→ **Problem requirements**: Word-for-word transcription is needed for all of the entries.

*** Begin section ***

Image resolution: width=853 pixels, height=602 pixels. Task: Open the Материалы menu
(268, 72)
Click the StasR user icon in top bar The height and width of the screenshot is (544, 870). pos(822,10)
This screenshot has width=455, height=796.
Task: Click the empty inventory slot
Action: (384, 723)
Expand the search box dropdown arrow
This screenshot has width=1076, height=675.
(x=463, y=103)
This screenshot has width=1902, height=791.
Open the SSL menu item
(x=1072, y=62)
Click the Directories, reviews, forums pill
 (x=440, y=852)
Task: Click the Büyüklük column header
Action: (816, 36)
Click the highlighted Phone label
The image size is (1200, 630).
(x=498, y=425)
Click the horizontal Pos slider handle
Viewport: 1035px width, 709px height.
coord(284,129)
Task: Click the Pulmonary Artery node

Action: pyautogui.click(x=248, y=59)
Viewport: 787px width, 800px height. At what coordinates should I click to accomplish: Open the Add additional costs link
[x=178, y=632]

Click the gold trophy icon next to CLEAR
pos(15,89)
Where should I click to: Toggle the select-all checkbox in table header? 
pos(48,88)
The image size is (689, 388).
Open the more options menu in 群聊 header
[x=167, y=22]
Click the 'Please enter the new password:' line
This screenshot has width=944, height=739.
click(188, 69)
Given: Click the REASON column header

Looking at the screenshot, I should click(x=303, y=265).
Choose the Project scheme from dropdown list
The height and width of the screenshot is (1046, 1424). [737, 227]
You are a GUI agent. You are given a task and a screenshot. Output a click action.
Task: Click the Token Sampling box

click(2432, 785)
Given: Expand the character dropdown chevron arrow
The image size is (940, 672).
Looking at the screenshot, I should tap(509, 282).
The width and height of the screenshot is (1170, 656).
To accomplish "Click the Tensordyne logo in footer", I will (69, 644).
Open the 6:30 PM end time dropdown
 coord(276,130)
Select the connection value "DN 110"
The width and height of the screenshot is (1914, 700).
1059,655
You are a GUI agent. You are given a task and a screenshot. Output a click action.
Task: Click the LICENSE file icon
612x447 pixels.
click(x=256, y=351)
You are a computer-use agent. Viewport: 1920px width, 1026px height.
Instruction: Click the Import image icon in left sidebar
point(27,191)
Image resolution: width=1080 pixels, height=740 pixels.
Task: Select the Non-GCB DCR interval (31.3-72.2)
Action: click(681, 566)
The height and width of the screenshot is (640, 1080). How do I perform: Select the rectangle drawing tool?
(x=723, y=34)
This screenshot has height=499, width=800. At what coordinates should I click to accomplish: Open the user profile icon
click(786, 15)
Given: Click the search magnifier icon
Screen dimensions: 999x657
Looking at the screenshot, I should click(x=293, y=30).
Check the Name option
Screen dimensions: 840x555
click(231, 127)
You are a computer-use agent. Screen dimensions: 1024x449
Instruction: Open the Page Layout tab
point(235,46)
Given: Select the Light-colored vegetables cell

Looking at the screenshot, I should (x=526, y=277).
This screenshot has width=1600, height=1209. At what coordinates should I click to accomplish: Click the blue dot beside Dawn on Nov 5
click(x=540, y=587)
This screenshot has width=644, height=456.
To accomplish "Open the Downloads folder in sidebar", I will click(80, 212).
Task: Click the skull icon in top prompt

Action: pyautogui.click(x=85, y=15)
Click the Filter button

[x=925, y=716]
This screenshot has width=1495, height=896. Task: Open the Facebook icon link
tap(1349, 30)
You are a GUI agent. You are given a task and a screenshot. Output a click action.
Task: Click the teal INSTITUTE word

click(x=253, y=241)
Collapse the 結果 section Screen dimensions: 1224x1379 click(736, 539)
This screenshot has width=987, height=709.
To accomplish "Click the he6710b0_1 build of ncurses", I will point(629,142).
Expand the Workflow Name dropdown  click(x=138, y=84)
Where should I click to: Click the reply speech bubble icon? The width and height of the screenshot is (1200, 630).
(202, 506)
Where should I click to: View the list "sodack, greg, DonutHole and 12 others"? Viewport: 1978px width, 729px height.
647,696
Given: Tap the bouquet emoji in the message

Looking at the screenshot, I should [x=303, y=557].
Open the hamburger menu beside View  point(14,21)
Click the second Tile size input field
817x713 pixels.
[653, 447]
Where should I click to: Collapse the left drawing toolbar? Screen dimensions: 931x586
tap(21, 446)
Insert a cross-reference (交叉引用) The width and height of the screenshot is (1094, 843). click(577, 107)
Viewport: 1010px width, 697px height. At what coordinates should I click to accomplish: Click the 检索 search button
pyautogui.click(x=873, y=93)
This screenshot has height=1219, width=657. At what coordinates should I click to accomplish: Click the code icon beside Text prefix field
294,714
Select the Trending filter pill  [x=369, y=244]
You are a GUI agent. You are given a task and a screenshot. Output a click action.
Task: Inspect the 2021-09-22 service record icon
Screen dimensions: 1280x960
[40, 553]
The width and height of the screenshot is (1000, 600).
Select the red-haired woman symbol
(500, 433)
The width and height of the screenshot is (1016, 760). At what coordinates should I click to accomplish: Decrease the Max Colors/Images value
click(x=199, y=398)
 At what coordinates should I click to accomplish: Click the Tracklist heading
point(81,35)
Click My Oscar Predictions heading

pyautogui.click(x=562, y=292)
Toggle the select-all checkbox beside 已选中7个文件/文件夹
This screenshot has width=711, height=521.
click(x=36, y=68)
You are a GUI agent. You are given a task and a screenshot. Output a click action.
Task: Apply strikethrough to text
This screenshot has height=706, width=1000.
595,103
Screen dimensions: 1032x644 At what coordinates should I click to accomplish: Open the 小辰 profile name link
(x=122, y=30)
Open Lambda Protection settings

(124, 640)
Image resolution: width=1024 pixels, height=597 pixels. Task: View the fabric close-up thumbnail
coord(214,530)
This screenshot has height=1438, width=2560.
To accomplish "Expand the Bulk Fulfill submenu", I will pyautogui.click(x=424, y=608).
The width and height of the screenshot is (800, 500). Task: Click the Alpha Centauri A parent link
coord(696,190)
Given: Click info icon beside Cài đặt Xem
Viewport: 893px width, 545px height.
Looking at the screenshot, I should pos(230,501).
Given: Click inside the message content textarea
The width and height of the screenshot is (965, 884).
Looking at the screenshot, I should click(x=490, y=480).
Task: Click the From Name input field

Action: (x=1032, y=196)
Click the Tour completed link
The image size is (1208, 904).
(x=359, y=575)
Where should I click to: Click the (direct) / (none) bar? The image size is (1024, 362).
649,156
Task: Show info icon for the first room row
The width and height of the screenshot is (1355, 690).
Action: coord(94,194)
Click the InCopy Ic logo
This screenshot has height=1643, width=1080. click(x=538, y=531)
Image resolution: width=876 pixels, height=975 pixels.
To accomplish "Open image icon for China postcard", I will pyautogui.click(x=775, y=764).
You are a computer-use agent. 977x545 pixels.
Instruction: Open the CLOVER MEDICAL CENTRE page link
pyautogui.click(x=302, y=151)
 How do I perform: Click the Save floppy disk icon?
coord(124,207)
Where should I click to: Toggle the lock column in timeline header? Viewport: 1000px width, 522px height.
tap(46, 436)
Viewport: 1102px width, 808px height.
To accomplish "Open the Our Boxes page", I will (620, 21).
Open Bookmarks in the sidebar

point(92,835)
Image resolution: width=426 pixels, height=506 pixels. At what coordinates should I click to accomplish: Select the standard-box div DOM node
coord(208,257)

*** End section ***

→ **Exercise response**:
Image resolution: width=853 pixels, height=602 pixels. Task: Open the Материалы menu
(268, 72)
Click the StasR user icon in top bar The height and width of the screenshot is (544, 870). pos(822,10)
This screenshot has width=455, height=796.
Task: Click the empty inventory slot
Action: (384, 723)
Expand the search box dropdown arrow
This screenshot has width=1076, height=675.
(x=463, y=103)
This screenshot has width=1902, height=791.
Open the SSL menu item
(x=1072, y=62)
Click the Directories, reviews, forums pill
 (x=440, y=852)
Task: Click the Büyüklük column header
Action: (816, 36)
Click the highlighted Phone label
The image size is (1200, 630).
(x=498, y=425)
Click the horizontal Pos slider handle
Viewport: 1035px width, 709px height.
coord(284,129)
Task: Click the Pulmonary Artery node

Action: pyautogui.click(x=248, y=59)
Viewport: 787px width, 800px height. At what coordinates should I click to accomplish: Open the Add additional costs link
[x=178, y=632]

Click the gold trophy icon next to CLEAR
pos(15,89)
Where should I click to: Toggle the select-all checkbox in table header? 
pos(48,88)
The image size is (689, 388).
Open the more options menu in 群聊 header
[x=167, y=22]
Click the 'Please enter the new password:' line
This screenshot has width=944, height=739.
click(188, 69)
Given: Click the REASON column header

Looking at the screenshot, I should click(x=303, y=265).
Choose the Project scheme from dropdown list
The height and width of the screenshot is (1046, 1424). [737, 227]
You are a GUI agent. You are given a task and a screenshot. Output a click action.
Task: Click the Token Sampling box

click(2432, 785)
Given: Expand the character dropdown chevron arrow
The image size is (940, 672).
Looking at the screenshot, I should tap(509, 282).
The width and height of the screenshot is (1170, 656).
To accomplish "Click the Tensordyne logo in footer", I will (69, 644).
Open the 6:30 PM end time dropdown
 coord(276,130)
Select the connection value "DN 110"
The width and height of the screenshot is (1914, 700).
1059,655
You are a GUI agent. You are given a task and a screenshot. Output a click action.
Task: Click the LICENSE file icon
612x447 pixels.
click(x=256, y=351)
You are a computer-use agent. Viewport: 1920px width, 1026px height.
Instruction: Click the Import image icon in left sidebar
point(27,191)
Image resolution: width=1080 pixels, height=740 pixels.
Task: Select the Non-GCB DCR interval (31.3-72.2)
Action: click(681, 566)
The height and width of the screenshot is (640, 1080). How do I perform: Select the rectangle drawing tool?
(x=723, y=34)
This screenshot has height=499, width=800. At what coordinates should I click to accomplish: Open the user profile icon
click(786, 15)
Given: Click the search magnifier icon
Screen dimensions: 999x657
Looking at the screenshot, I should click(x=293, y=30).
Check the Name option
Screen dimensions: 840x555
click(231, 127)
You are a computer-use agent. Screen dimensions: 1024x449
Instruction: Open the Page Layout tab
point(235,46)
Given: Select the Light-colored vegetables cell

Looking at the screenshot, I should (x=526, y=277).
This screenshot has width=1600, height=1209. At what coordinates should I click to accomplish: Click the blue dot beside Dawn on Nov 5
click(x=540, y=587)
This screenshot has width=644, height=456.
To accomplish "Open the Downloads folder in sidebar", I will click(80, 212).
Task: Click the skull icon in top prompt

Action: pyautogui.click(x=85, y=15)
Click the Filter button

[x=925, y=716]
This screenshot has width=1495, height=896. Task: Open the Facebook icon link
tap(1349, 30)
You are a GUI agent. You are given a task and a screenshot. Output a click action.
Task: Click the teal INSTITUTE word

click(x=253, y=241)
Collapse the 結果 section Screen dimensions: 1224x1379 click(736, 539)
This screenshot has width=987, height=709.
To accomplish "Click the he6710b0_1 build of ncurses", I will point(629,142).
Expand the Workflow Name dropdown  click(x=138, y=84)
Where should I click to: Click the reply speech bubble icon? The width and height of the screenshot is (1200, 630).
(202, 506)
Where should I click to: View the list "sodack, greg, DonutHole and 12 others"? Viewport: 1978px width, 729px height.
647,696
Given: Tap the bouquet emoji in the message

Looking at the screenshot, I should [x=303, y=557].
Open the hamburger menu beside View  point(14,21)
Click the second Tile size input field
817x713 pixels.
[653, 447]
Where should I click to: Collapse the left drawing toolbar? Screen dimensions: 931x586
tap(21, 446)
Insert a cross-reference (交叉引用) The width and height of the screenshot is (1094, 843). click(577, 107)
Viewport: 1010px width, 697px height. At what coordinates should I click to accomplish: Click the 检索 search button
pyautogui.click(x=873, y=93)
This screenshot has height=1219, width=657. At what coordinates should I click to accomplish: Click the code icon beside Text prefix field
294,714
Select the Trending filter pill  [x=369, y=244]
You are a GUI agent. You are given a task and a screenshot. Output a click action.
Task: Inspect the 2021-09-22 service record icon
Screen dimensions: 1280x960
[40, 553]
The width and height of the screenshot is (1000, 600).
Select the red-haired woman symbol
(500, 433)
The width and height of the screenshot is (1016, 760). At what coordinates should I click to accomplish: Decrease the Max Colors/Images value
click(x=199, y=398)
 At what coordinates should I click to accomplish: Click the Tracklist heading
point(81,35)
Click My Oscar Predictions heading

pyautogui.click(x=562, y=292)
Toggle the select-all checkbox beside 已选中7个文件/文件夹
This screenshot has width=711, height=521.
click(x=36, y=68)
You are a GUI agent. You are given a task and a screenshot. Output a click action.
Task: Apply strikethrough to text
This screenshot has height=706, width=1000.
595,103
Screen dimensions: 1032x644 At what coordinates should I click to accomplish: Open the 小辰 profile name link
(x=122, y=30)
Open Lambda Protection settings

(124, 640)
Image resolution: width=1024 pixels, height=597 pixels. Task: View the fabric close-up thumbnail
coord(214,530)
This screenshot has height=1438, width=2560.
To accomplish "Expand the Bulk Fulfill submenu", I will pyautogui.click(x=424, y=608).
The width and height of the screenshot is (800, 500). Task: Click the Alpha Centauri A parent link
coord(696,190)
Given: Click info icon beside Cài đặt Xem
Viewport: 893px width, 545px height.
Looking at the screenshot, I should pos(230,501).
Given: Click inside the message content textarea
The width and height of the screenshot is (965, 884).
Looking at the screenshot, I should click(x=490, y=480).
Task: Click the From Name input field

Action: (x=1032, y=196)
Click the Tour completed link
The image size is (1208, 904).
(x=359, y=575)
Where should I click to: Click the (direct) / (none) bar? The image size is (1024, 362).
649,156
Task: Show info icon for the first room row
The width and height of the screenshot is (1355, 690).
Action: coord(94,194)
Click the InCopy Ic logo
This screenshot has height=1643, width=1080. click(x=538, y=531)
Image resolution: width=876 pixels, height=975 pixels.
To accomplish "Open image icon for China postcard", I will pyautogui.click(x=775, y=764).
You are a computer-use agent. 977x545 pixels.
Instruction: Open the CLOVER MEDICAL CENTRE page link
pyautogui.click(x=302, y=151)
 How do I perform: Click the Save floppy disk icon?
coord(124,207)
Where should I click to: Toggle the lock column in timeline header? Viewport: 1000px width, 522px height.
tap(46, 436)
Viewport: 1102px width, 808px height.
To accomplish "Open the Our Boxes page", I will (620, 21).
Open Bookmarks in the sidebar

point(92,835)
Image resolution: width=426 pixels, height=506 pixels. At what coordinates should I click to accomplish: Select the standard-box div DOM node
coord(208,257)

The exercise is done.